Rubber Meets the Road for Obamacare

Charles Dharapak/AP

If the law is going to get more popular, now’s the time.

Democrats have said for years that Obamacare will get more popular as people begin to see its benefits. Now we'll find out whether that's true.

Many of the Affordable Care Act's most popular provisions take effect Wednesday. Beginning this week, insurers cannot use a preexisting condition as a reason to deny someone coverage or charge a higher premium. New insurance policies take effect that must cover certain benefits. And, biggest of all, new tax subsidies kick in to help low-income consumers cover the cost of their premiums.

All of this is happening amid stubbornly bad—and, according to some polls, falling—public approval of the health care law. The latest tracking poll from the Kaiser Family Foundation put its favorability rating at 34 percent, compared with 48 percent who had an unfavorable view.

Obamacare's approval ratings have been upside-down for years, and Democrats had all but given up trying to turn the numbers around until the law's most popular provisions took effect. 

The botched rollout of HealthCare.gov made matters worse. Approval of the law, and President Obama's own approval ratings, sank as the federal enrollment website sputtered. Administration officials say their biggest concern during the site's early troubles was that people would give up on the Obamacare "brand" and simply wouldn't come back to the site once it began working.

That hasn't happened.

According to the Health and Human Services Department, more than 975,000 people selected and enrolled in a plan through HealthCare.gov this month. The total for all 50 states is now above 2 million—still shy of the 3.3 million sign-ups HHS initially expected to receive by the end of the year, but rapidly picking up steam.

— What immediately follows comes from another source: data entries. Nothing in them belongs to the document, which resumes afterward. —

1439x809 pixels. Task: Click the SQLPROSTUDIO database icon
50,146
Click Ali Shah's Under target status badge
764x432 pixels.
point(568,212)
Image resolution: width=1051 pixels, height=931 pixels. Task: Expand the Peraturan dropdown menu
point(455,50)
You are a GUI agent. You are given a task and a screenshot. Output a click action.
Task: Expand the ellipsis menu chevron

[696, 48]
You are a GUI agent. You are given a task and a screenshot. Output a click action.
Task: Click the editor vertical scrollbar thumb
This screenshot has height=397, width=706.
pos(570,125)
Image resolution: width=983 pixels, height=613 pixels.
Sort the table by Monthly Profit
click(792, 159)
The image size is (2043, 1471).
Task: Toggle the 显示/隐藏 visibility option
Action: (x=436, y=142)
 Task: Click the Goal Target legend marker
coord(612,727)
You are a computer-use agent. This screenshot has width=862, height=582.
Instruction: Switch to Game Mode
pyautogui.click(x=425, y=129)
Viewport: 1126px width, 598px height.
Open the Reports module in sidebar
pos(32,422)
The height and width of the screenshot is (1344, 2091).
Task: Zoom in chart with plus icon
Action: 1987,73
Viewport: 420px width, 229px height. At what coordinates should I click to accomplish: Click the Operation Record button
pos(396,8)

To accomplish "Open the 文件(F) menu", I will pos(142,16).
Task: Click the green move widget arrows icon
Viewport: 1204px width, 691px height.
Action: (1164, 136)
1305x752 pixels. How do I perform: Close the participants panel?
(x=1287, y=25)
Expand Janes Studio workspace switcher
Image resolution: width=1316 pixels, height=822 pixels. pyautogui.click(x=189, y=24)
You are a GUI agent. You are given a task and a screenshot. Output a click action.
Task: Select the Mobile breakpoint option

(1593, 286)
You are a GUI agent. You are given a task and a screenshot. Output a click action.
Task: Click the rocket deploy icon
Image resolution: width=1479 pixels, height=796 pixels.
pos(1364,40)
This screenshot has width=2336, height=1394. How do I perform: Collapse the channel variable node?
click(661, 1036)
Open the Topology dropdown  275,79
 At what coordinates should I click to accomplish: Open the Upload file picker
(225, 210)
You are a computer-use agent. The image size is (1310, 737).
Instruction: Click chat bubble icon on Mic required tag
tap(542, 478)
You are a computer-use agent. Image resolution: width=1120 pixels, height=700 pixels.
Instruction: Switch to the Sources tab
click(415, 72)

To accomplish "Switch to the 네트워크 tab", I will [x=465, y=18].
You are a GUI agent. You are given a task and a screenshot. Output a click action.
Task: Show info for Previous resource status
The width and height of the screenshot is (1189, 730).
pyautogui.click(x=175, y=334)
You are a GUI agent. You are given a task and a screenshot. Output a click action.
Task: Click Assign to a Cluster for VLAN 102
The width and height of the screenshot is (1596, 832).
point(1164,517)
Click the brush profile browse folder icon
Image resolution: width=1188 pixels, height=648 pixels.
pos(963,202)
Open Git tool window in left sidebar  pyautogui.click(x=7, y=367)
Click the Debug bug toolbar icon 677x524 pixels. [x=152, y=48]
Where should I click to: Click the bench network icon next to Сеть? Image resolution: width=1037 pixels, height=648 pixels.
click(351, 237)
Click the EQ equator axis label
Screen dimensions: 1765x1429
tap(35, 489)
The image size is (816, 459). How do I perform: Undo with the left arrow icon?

One potential problem for the administration, though, is that people don't associate new benefits they might like with the health care law. As Democratic strategists have noted, coverage under the Affordable Care Act isn't an easily identifiable benefit like Medicare or Social Security. It's private insurance, paid for in part by a subsidy that goes directly to the insurance company.

Many individual pieces of the Affordable Care Act, including many of the policies that take effect Jan. 1, are popular on their own. The administration has already struggled with earlier benefits—namely rebates paid by insurance companies—that poll well but which people don't seem to connect to Obamacare.

And that's assuming people like the coverage they'll get under the law. In order to keep premiums low, many insurance companies have limited the network of providers they'll cover in new policies, meaning some people who had their plans canceled might not be able to keep their doctors. And consumers who benefited most from the pre-Obamacare individual market—young, healthy, reasonably affluent men—will see their premiums for coverage rise under the new rules.

If consumers don't like the coverage they get, or don't connect it to Obamacare, public approval could continue to sag, creating a drag on Democratic candidates in 2014.